J’irai au bout de mes rêves. Et vous ?

  super woman 239x300 Jirai au bout de mes rêves. Et vous ?

« J’irai au bout de mes rêves, où la raison s’achève… » J.J Goldmann



Vous connaissez certainement cette chanson de Jean-Jacques Goldmann qui m’a inspirée pour cet article. Oui, il faut être un peu fou pour vouloir, coûte que coûte, aller au bout de ses rêves. Et je dois être un peu folle, alors. Mais je ne vais pas vous raconter d’histoires, c’est le chemin le plus difficile.

Ou plutôt si. Je vais vous raconter mon histoire.




Sur les bancs de l’école déjà, je rêvais d’une grande vie. Je m’imaginais devenir une fille canon, super belle et intelligente, vivant le grand amour avec le prince charmant (cela va sans dire) et sortant totalement du lot. Une vie faite de bonheur, d’harmonie, de beauté, de joie, de rires, d’amour, d’argent et de liberté. Déjà, sur les bancs de l’école, je refusais la médiocrité et la banalité.

Je ne voulais pas être comme tout le monde, suivre le mouvement. Je voulais ce qu’il y avait de mieux.

Je savais que ma vie serait différente…mais peut-être pas comme je l’avais imaginé…


« Et même si l’on m’arrête… »

Ce que je n’avais pas mesuré, dans mes rêves d’enfant, c’est à quel point ma vie allait être difficile pour en arriver là… Totalement idéaliste, et je le suis encore aujourd’hui (c’est un miracle ! AMEN !), je pensais que tout allait se faire très facilement puisque je le désirais si fort.

Pourtant la vie s’est chargée de me faire redescendre de mon piédestal. Elle m’a envoyé tellement d’obstacles et d’épreuves que j’ai failli tout abandonner 100 fois. Je sais aujourd’hui, que même si je désirais avoir la vie de mes rêves, je n’étais pas prête à la recevoir. Loin de là. Je sais aujourd’hui que j’avais besoin de vivre tout ce que j’ai vécu pour évoluer, grandir et être à la hauteur de mes rêves.

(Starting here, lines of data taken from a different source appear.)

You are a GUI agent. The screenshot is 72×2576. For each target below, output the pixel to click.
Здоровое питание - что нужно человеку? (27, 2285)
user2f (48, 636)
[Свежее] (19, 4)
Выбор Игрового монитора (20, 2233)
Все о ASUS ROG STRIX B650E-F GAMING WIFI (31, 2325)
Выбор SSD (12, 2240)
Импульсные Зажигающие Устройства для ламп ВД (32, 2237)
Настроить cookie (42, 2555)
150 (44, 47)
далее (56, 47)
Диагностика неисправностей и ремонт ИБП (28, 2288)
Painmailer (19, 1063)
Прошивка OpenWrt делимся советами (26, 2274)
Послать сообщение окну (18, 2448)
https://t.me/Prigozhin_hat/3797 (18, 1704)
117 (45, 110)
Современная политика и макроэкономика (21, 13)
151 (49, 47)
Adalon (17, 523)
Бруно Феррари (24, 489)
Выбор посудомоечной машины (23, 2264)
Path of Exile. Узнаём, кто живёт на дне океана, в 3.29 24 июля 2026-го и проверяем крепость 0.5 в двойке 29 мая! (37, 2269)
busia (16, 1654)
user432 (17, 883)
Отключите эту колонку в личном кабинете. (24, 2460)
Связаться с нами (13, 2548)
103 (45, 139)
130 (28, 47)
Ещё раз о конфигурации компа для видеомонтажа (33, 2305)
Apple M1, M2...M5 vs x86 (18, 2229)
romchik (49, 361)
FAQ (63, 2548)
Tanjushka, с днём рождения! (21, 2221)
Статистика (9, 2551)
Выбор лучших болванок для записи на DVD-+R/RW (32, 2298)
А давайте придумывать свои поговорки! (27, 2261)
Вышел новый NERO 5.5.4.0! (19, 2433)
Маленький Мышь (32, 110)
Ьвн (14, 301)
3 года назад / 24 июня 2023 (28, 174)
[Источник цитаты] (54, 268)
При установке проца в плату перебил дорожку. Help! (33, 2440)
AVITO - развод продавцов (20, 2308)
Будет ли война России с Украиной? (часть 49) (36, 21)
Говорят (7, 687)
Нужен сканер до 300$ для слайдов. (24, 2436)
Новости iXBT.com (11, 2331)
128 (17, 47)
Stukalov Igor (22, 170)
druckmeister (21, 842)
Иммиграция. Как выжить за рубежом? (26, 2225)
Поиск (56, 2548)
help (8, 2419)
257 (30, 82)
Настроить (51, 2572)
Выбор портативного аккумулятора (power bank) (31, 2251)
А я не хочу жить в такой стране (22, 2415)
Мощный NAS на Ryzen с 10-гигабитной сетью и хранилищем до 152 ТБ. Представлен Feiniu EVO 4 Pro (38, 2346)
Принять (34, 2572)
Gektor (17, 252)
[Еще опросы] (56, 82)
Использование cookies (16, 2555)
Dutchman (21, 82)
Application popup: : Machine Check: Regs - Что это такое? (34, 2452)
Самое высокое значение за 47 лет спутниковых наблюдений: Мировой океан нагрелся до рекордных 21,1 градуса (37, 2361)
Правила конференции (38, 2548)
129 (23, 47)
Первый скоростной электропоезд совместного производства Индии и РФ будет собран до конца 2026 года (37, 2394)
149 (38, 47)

Car ils étaient grands. Et ils le sont toujours. Oui, j’ai failli tout arrêter. Arrêter de me battre, de me poser des questions, de chercher des solutions différentes. Arrêter d’être qui je suis : une fille anticonformiste, idéaliste et rêveuse. Une fille artiste qui n’aime pas rentrer dans un moule, qui refuse la normalité quand celle-ci est médiocre… Arrêter d’avoir des valeurs car elles étaient bafouées. Arrêter de vivre aussi. J’ai failli…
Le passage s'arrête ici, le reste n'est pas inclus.